Mientras tanto, los dos millones de bogotanos que se calcula viven en los alrededores esperan una solución a los problemas de salubridad y al riesgo que representa tener esa herida abierta. Por eso es urgente poner fin a la discordia en torno a ese hueco gigante en el sur de Bogotá. Y no parece haber solución posible distinta a una salida negociada. El cierre definitivo de las empresas puede ser una medida simbólica sin antecedentes, pero prolongaría el pleito por las demandas y apelaciones millonarias que estas interpondrían. Dejar las cosas como vienen sería condenar al río Tunjuelo y a sus habitantes al progresivo e irreparable daño ambiental de las canteras. Y, en cualquier caso, el impacto que generan el hueco y las aguas estancadas debe ser atendido.

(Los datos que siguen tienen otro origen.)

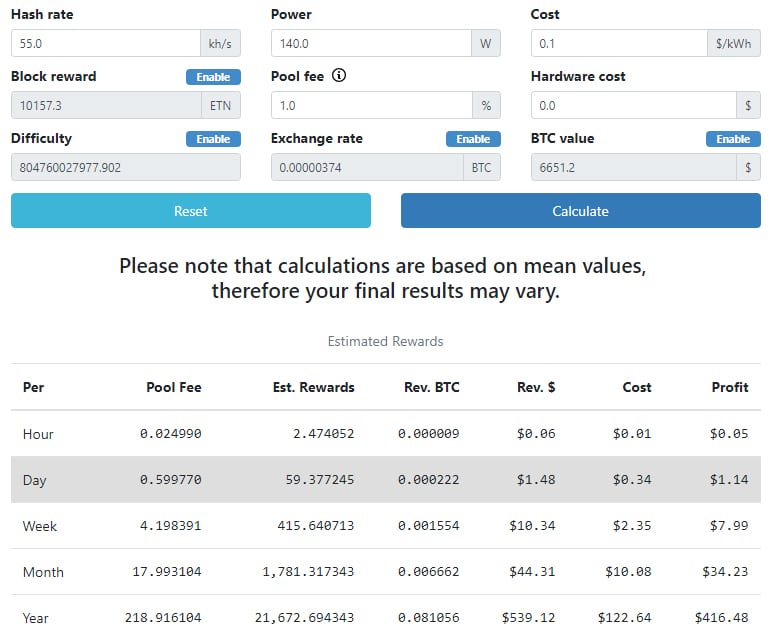Toggle Enable for Exchange rate
Viewport: 772px width, 640px height.
tap(473, 139)
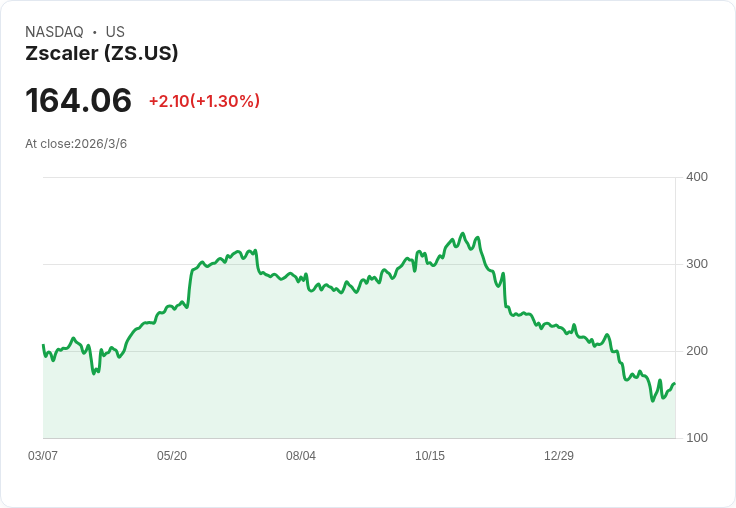Click the Zscaler (ZS.US) stock title
This screenshot has width=736, height=508.
coord(101,54)
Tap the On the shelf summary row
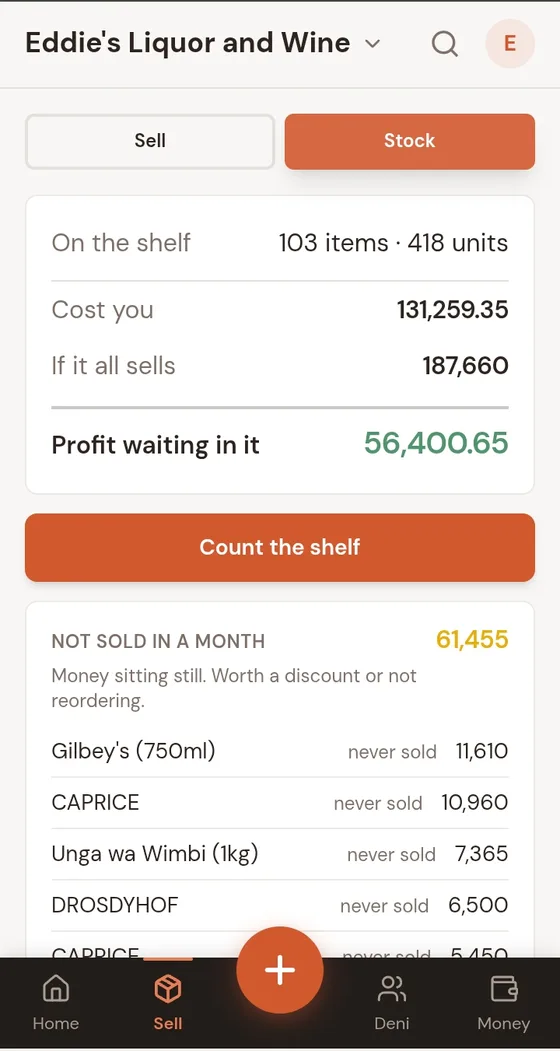Screen dimensions: 560x1051 coord(280,243)
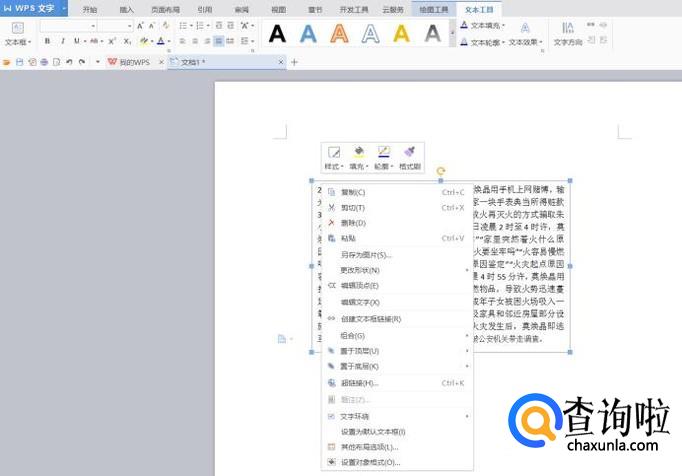Click the Style (样式) icon in mini toolbar

coord(334,153)
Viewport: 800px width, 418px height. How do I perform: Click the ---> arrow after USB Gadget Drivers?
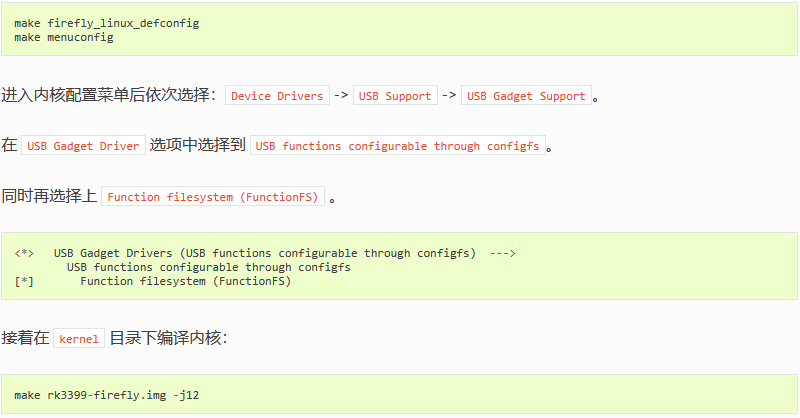click(x=503, y=253)
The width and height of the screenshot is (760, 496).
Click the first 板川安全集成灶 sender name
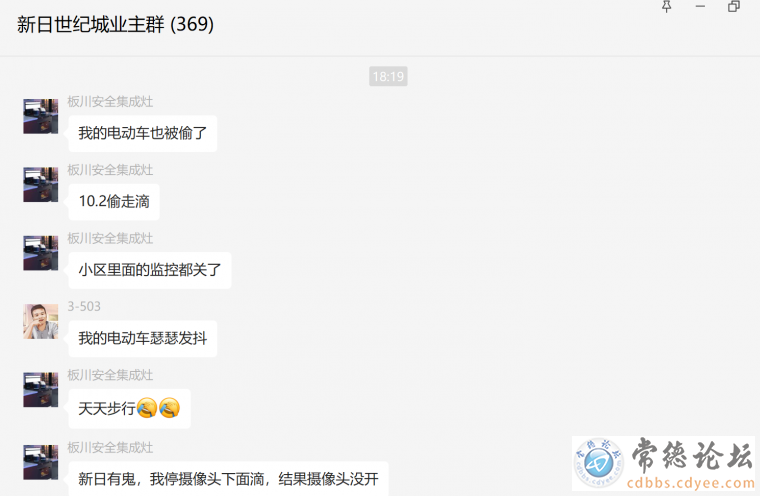(x=110, y=101)
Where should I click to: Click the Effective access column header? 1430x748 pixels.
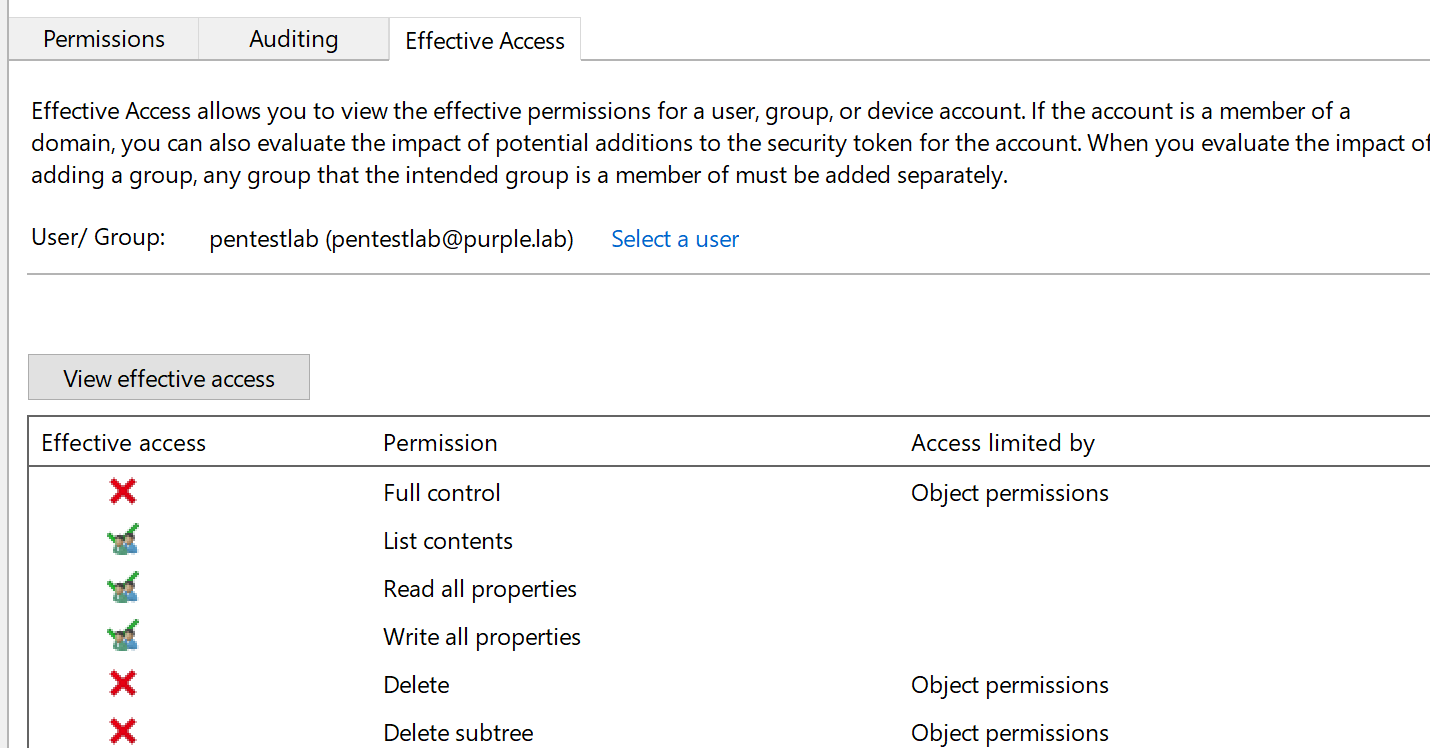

La situación debe llevar a discutir, incluso, si debe existir minería dentro de Bogotá, como han propuesto algunos concejales. Sin embargo, lo más lamentable es que el lío lleve casi una década sin solución. Basta imaginar esa piscina gigante y putrefacta y tres canteras en medio del Chicó para entenderlo. Como dice Álvaro Castillo, el líder de Tunjuelito: "Durante muchos años solo nos han caído las aguas sucias y ahora estamos esperando que las aguas políticas vuelvan a su cauce. Si este problema estuviera en los barrios de los que toman las decisiones, ya se habría resuelto".